Условие задания:
Какой курс, согласно тексту о петициях против войны, хотел отменить один миланский университет?

======== Фрагмент текста ========

В соцсетях всё чаще появляются призывы подписывать петиции против войны. При этом авторы призывов спешат объясниться, что они, конечно, трезво оценивают ситуацию и у них нет никаких иллюзий насчёт того, что правительство обратит на их петиции хоть какое-то внимание. В чём же тогда смысл этой специфической формы активизма? Мы, пишет один автор, должны засвидетельствовать, что российское общество в целом против войны. Но засвидетельствовать перед кем? Здесь возможны два варианта. Раз не перед собственным правительством, то либо перед независимым мировым сообществом, либо перед самими собой.
Если перед мировым сообществом, то думается, что логика здесь простая: подписанты как бы заранее отчитываются в своей кристально чистой совести перед судьями грядущего «нюрнбергского» процесса. С известной точки зрения эта номенклатура, конечно, разумна. Вот недавно один миланский университет хотел отменить курс по Достоевскому во избежание ненужной «полемики». Получилось прямо противоположное: решение вызвало большой резонанс, политику администрации осудили, и курс быстро восстановили. Но здесь встаёт тот же самый вопрос: чем вообще было мотивировано это решение? Перед кем гарцевала администрация университета? Наилучшее, на мой взгляд, объяснение дал Маттео Ренци, бывший председатель Совета министров Италии, ныне – лидер христианско-демократической партии Italia Viva: «В университете нам нужны преподаватели, а не бездарные бюрократы». То есть и логика отмены, и петиционное отречение – «это не мы, это другие», – чистой воды бюрократизм: здесь верховодит желание как можно быстрее встроиться в ту систему управления, которая, как кажется, в настоящем или скором времени будет довлеть над обществом.

======== Исходные данные ========

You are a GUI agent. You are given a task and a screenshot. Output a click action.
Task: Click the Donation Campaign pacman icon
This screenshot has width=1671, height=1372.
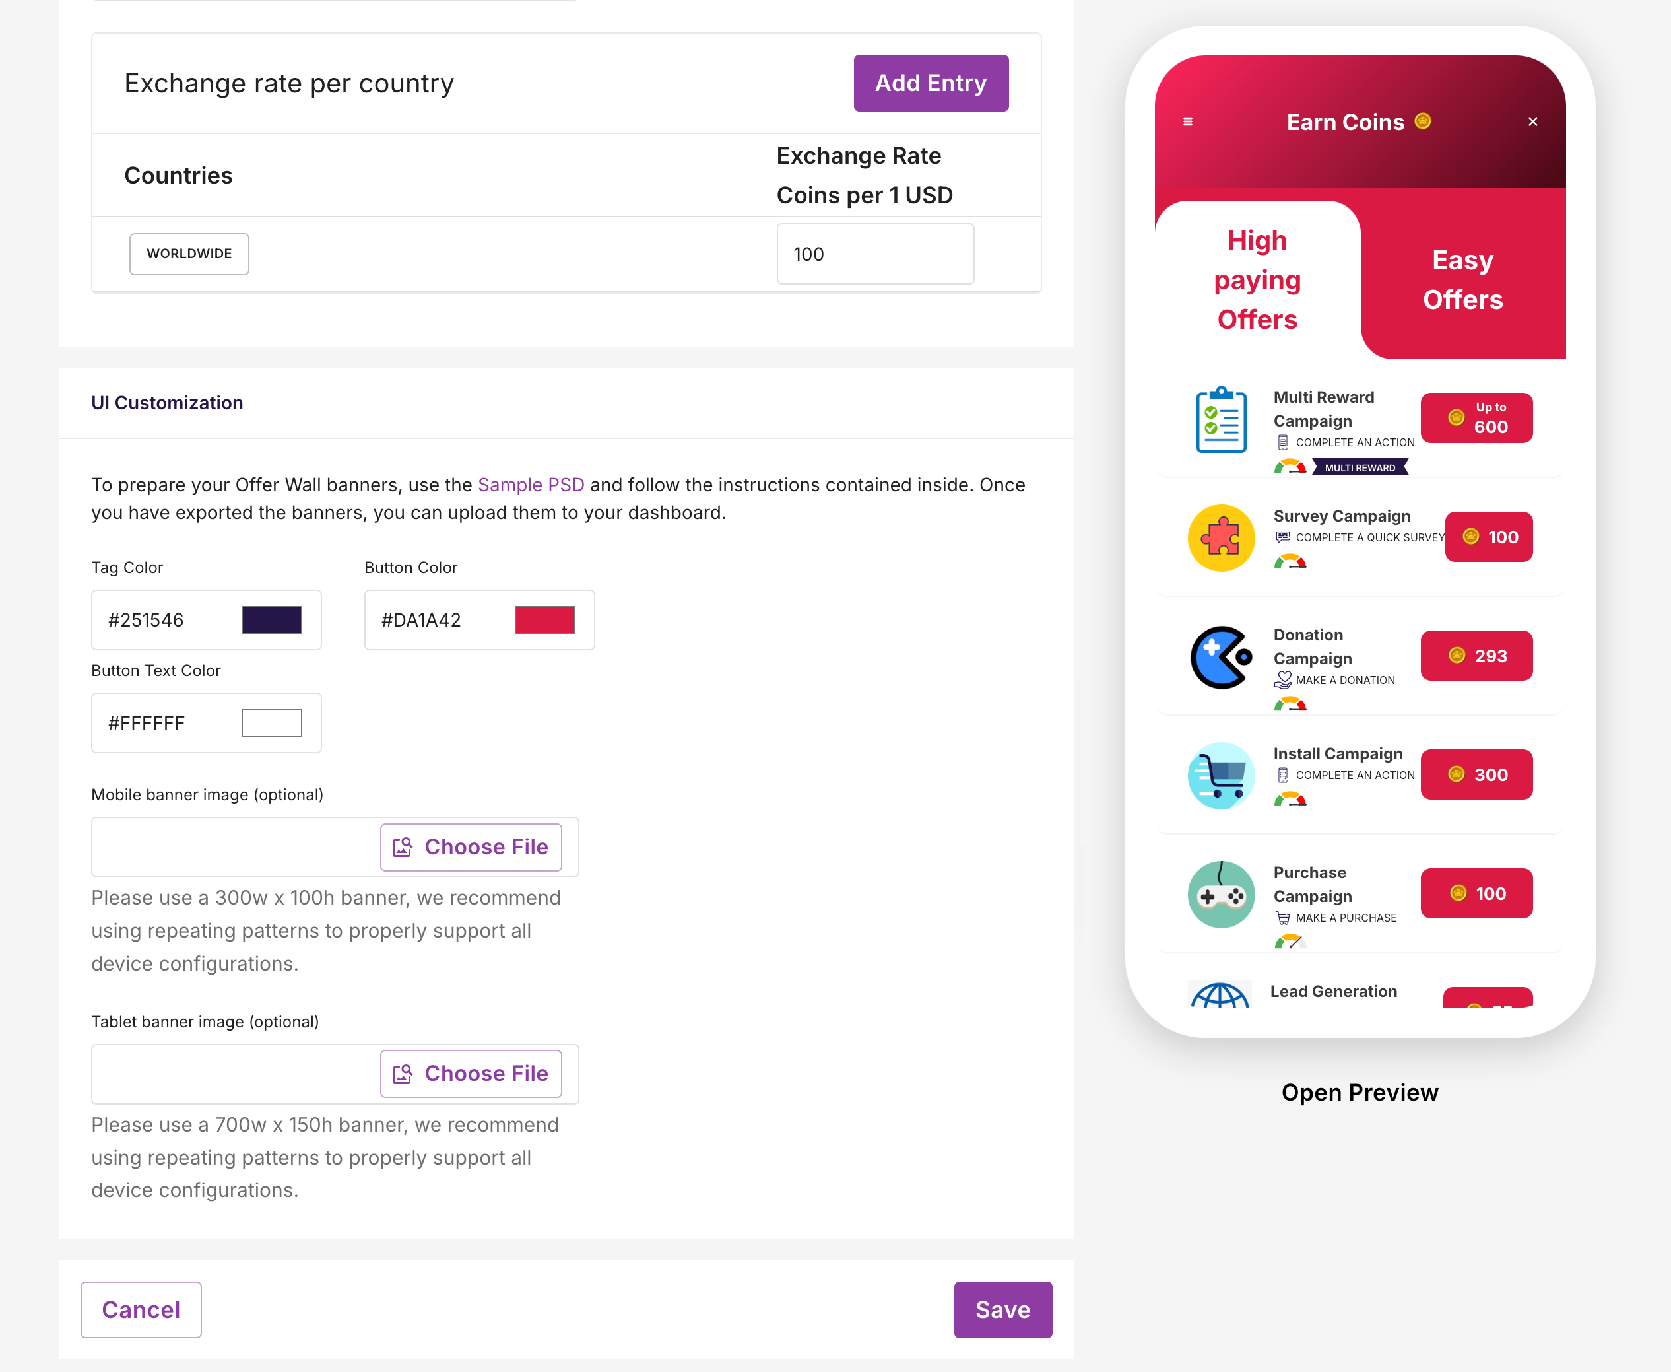tap(1221, 658)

========

Ответ к заданию:
Миланский университет хотел отменить курс по Достоевскому.